Greetings to one and all, on this, my 53rd year in this wonderful country. My parents took a huge decision, having never been here and, solely on the advice of others, emigrated to Australia – along with my brother, sister and myself – arriving on the SS Iberia into Sydney Harbour at 6am in the morning of 26 January 1970. 200 years after Captain Cook and 182 after Phillip. And 53 years ago today.
For this, as companions, we break bread together and celebrate as it was a pivotal moment in our lives. Without this move we would not have met our current spouses and friends. We may not have followed our current careers. And our children would not have been born. And my local coffee shop would be poorer. The butterfly effect.
26 January is special for me as this was the day we arrived. The start of a new life in a new culture. This is my view of Australia Day – my perception. But of course, there are many people who are upset at “Australia Day” – calling it Invasion Day, Survival Day and a day of mourning. That is of course their right – this is their understanding, their perception.

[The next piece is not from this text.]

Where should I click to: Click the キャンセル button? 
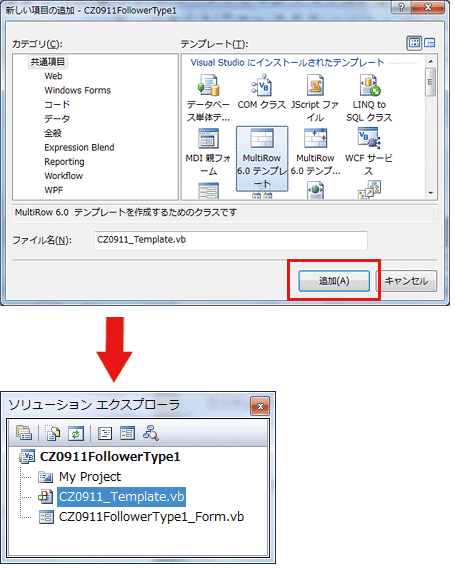[406, 281]
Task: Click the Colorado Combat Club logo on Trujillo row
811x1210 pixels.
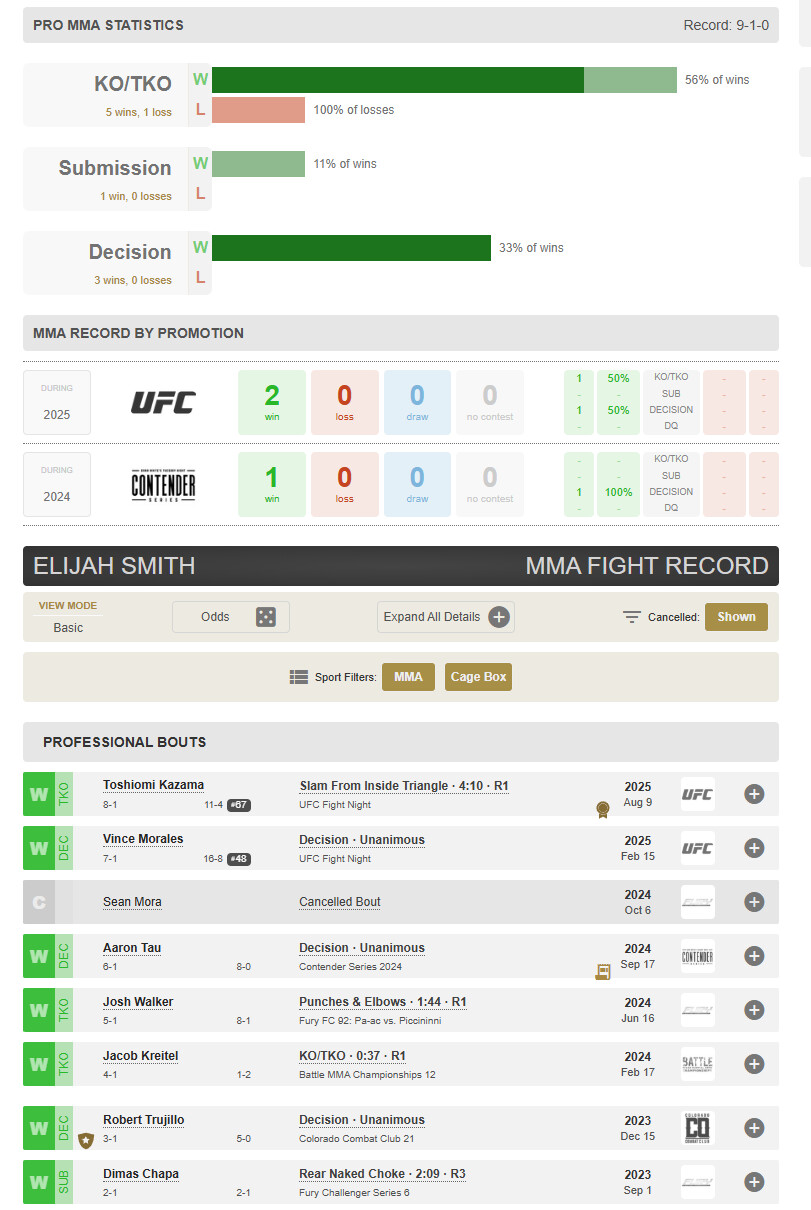Action: click(697, 1128)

History is about the lottery of life, circumstance, and serendipity, over which most of us have no control. Throughout history humans have come, seen and conquered. “Veni, vidi, vici”. Julius Caesar.
History is what happened. It may differ, depending on your perception and position – on which side you were, which stories you have been told, what part your ancestors played etc. But the events do not change. The perceptions of them, perhaps.
Australia Day has evolved over the years from a small holiday in NSW to a major national celebration. Though it has often been criticised, it remains the most inclusive celebration of a national day in Australia, expressing our national diversity, which has become such an important part of the Australian national character. Australia is the sum of it’s people which is culturally diverse. And because of my history, the 26 January will always be special.
It is important to maintain such traditions as they are part of our history – and without history we lose our identity. We cannot rewrite history. Ignoring things like the Holocaust, destroying statutes of slave traders and renaming locations etc. does not rewrite history. It’s simply putting your head in the sand. We need history to remind us of our heritage. To remind us of both the good and the bad, and to right wrongs. To celebrate achievements. To learn from our mistakes. And most importantly, to move forward.
Those who deny or fail to learn from history are doomed to repeat it.
We today had no control over the events of 1778, nor a lot of wrongs done since then, based on racism and ignorance. We would have done things differently today, but as history cannot be undone, we need to look forward and celebrate what’s great about Australia and being Australian. Australia Day is now a modern day of inclusion. This is a community day. A day to focus on our evolving nation. And a day for migrants, like me, to give thanks. A day to remember our origins, atone for the wrongs of our ancestors and move on.
As the most culturally diverse nation in the developed world, consider what it means to be an Aussie as you drive your European car to an Irish pub for a Belgian beer, downed with a Chinese spring roll full of Indigenous fish & spices, cooked by a Sri Lankan chef – then travel home, via a German supermarket to grab an Indian curry or perhaps a Thai salad or a Turkish kebab takeaway, paid for with a US credit card, on the way to sit on your Swedish furniture and watch American shows on a Japanese TV whilst drinking South American coffee from a Swiss machine and talking on your Korean mobile phone.
The best way to celebrate any event is with a Feast. We use feasts – large and small – to celebrate many occasions. Feasts bring people together. The sharing of food is an important social symbol in the everyday life of all cultures. So whether it’s a picnic by the beach, a barbeque at home, a fancy dinner out, or just a drink with your mates, celebrate Australia Day with some fabulous Aussie Cuisine.
Australia exhibits a global cuisine, a kaleidoscope of cultures and flavours. Australia’s cooking is, like Australia, exciting, dynamic and growing. Australia does not seek to retain a traditional regional character, as for example Italy, so is free to experiment and create new fusion recipes.
Aussie Cuisine is the food of our pioneers – the original Indigenous society, British convicts and colonists, Chinese gold hunters, European refugee migrants, Asian refugee migrants, other displaced migrants and people who just want to be here. Aussie Cuisine is a blend of cultures, borrowing styles, techniques and recipes from around the world and adapting them to our regional climates, local produce and varied tastes.
So, I wish you all a Happy and Inclusive Australia Day – and for ALL of you who were here before us, thank you for embracing my family, keeping us safe and giving us a new start. Please join with your family and friends, and celebrate the cultures of our pioneers, including our indigenous society, and enjoy some of the best food in the world, in the best country in the world.
Australia was, and is, most definitely worth a special trip!